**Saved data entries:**
----------------------------------------

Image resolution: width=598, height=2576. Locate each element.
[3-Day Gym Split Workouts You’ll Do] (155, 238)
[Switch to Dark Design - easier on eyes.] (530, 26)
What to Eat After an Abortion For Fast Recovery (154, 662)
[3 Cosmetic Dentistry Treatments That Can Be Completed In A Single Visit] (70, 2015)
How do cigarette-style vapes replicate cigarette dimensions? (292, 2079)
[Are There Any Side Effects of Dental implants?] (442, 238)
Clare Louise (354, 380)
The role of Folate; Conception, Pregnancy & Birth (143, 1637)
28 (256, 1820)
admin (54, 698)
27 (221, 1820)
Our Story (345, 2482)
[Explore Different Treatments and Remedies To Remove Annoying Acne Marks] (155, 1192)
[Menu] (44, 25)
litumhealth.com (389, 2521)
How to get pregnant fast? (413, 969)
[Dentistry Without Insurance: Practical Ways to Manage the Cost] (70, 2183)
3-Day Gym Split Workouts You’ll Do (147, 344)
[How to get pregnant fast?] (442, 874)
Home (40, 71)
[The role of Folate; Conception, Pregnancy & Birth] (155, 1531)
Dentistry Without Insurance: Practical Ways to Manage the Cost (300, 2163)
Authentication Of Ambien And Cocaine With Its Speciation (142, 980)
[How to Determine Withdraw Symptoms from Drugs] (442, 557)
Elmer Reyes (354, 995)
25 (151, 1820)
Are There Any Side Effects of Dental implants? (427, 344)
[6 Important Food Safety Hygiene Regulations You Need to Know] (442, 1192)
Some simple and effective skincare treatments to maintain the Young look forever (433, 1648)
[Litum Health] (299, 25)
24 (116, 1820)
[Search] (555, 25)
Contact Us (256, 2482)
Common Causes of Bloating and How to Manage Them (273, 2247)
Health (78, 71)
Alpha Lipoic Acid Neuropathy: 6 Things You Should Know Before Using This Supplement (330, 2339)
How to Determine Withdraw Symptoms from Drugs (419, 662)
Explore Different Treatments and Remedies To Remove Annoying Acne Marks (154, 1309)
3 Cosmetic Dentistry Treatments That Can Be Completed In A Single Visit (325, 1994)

----------------------------------------

**TO DO:**
Review the entries above and return every line where "Know" appears.

**OUTPUT FOR THIS EXERCISE:**
[6 Important Food Safety Hygiene Regulations You Need to Know] (442, 1192)
Alpha Lipoic Acid Neuropathy: 6 Things You Should Know Before Using This Supplement (330, 2339)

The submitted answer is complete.